The UAE is one of 22 countries that deport individuals once their HIV-positive status is discovered, along with many Middle East and North Africa (Mena) countries, North Korea, China and Russia. UNAids argues that forced deportation constitutes a human rights violation; Emirati officials have said the policy is under review.
The prevalence of HIV among pregnant women using healthcare services in Djibouti and southern Sudan now exceeds one per cent - more than five times the regional average, said the UNAids 2010 Report on the Global Aids Epidemic.
The 360-page report describes several countries with worryingly high concentrations of the disease. In Iran, the HIV epidemic is concentrated among intravenous drug users, where 14 per cent of this group lived with HIV in 2007.

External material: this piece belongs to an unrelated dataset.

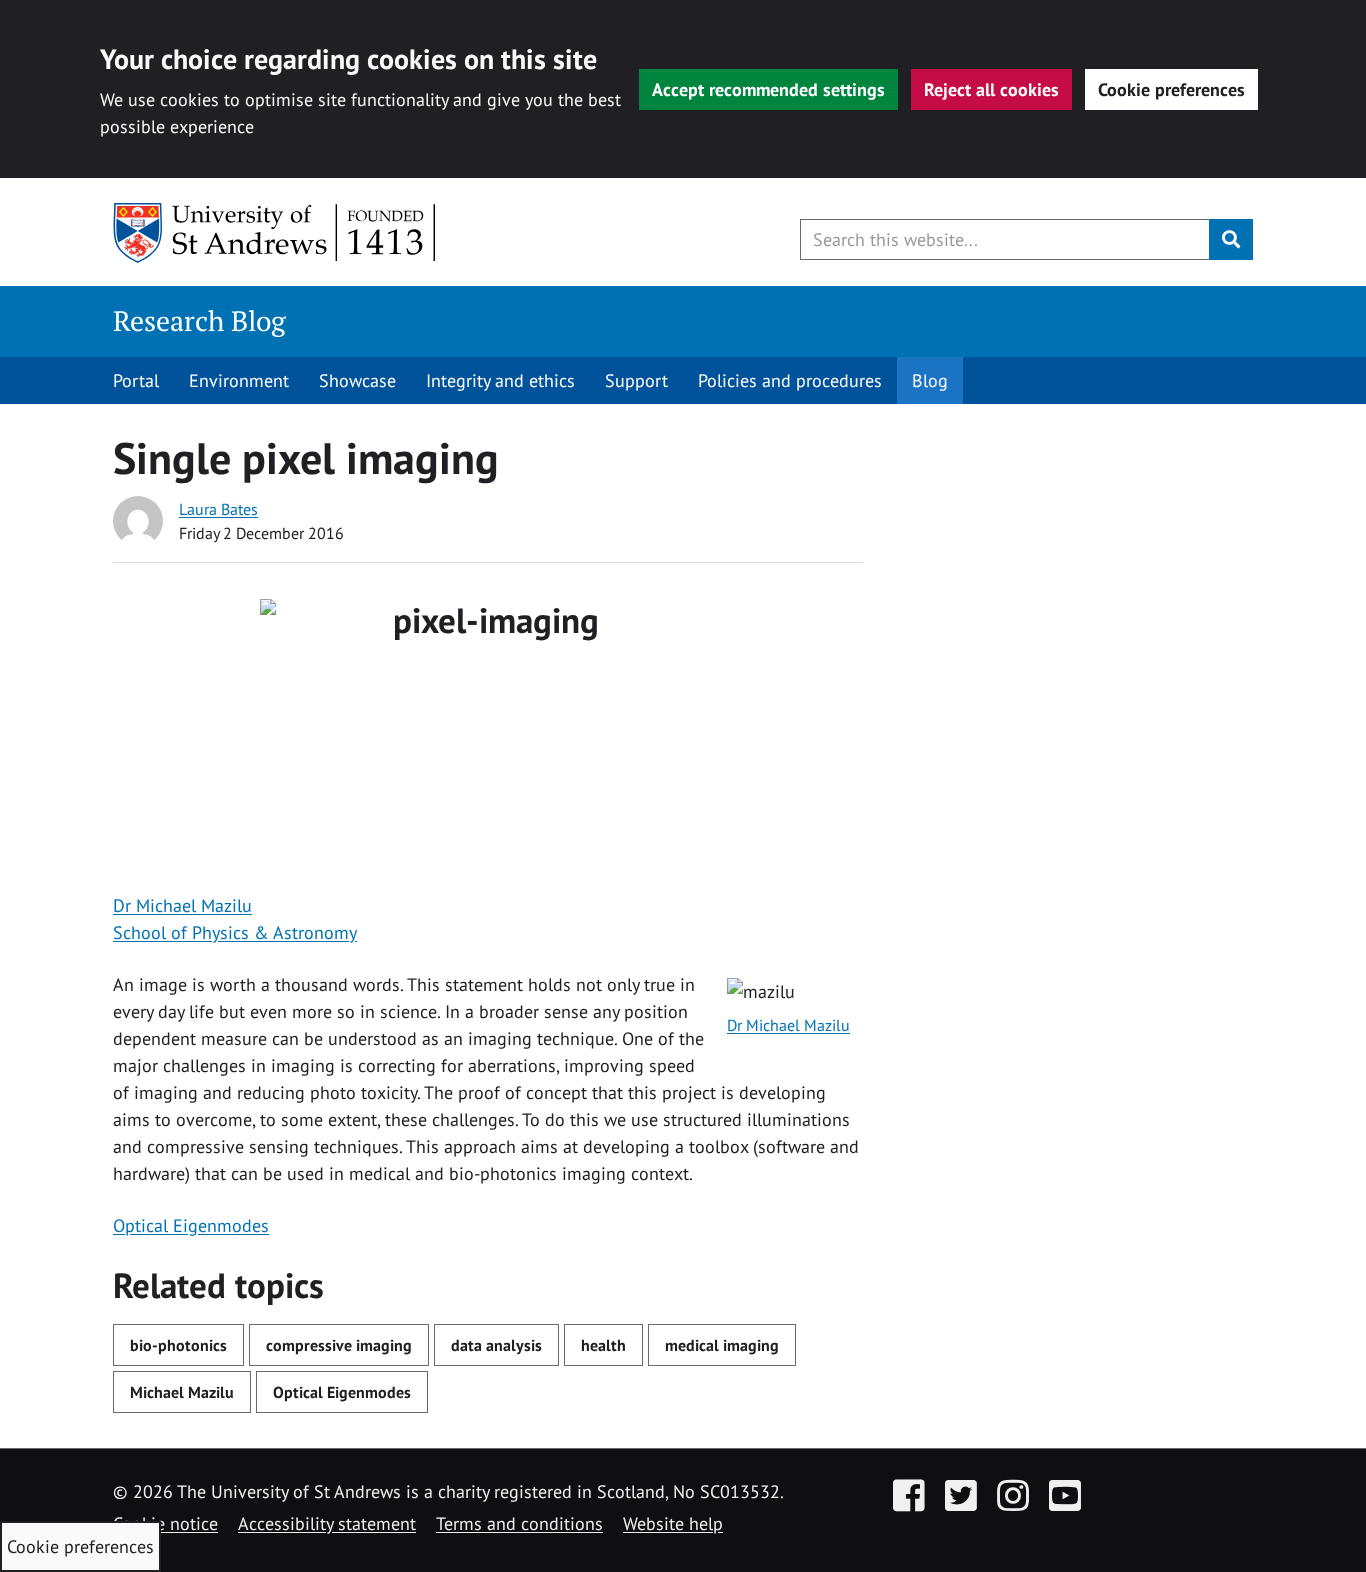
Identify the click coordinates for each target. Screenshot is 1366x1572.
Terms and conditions (519, 1523)
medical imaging (722, 1345)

In 2006, the proportion of female sex workers living with HIV was about one per cent in Egypt and between two and four per cent in Algeria, Morocco and Yemen. In Egypt, an estimated six per cent of men engaging in same-sex relations are living with HIV, compared to more than eight per cent in Sudan.
An estimated 460,000 people lived with HIV in Mena at the end of 2009, up from 180,000 in 2001. Aids-related deaths rose from 8,300 to 23,000 in the same period. About 12,000 sufferers received antiretroviral therapy last year of an estimated 100,000 who needed it.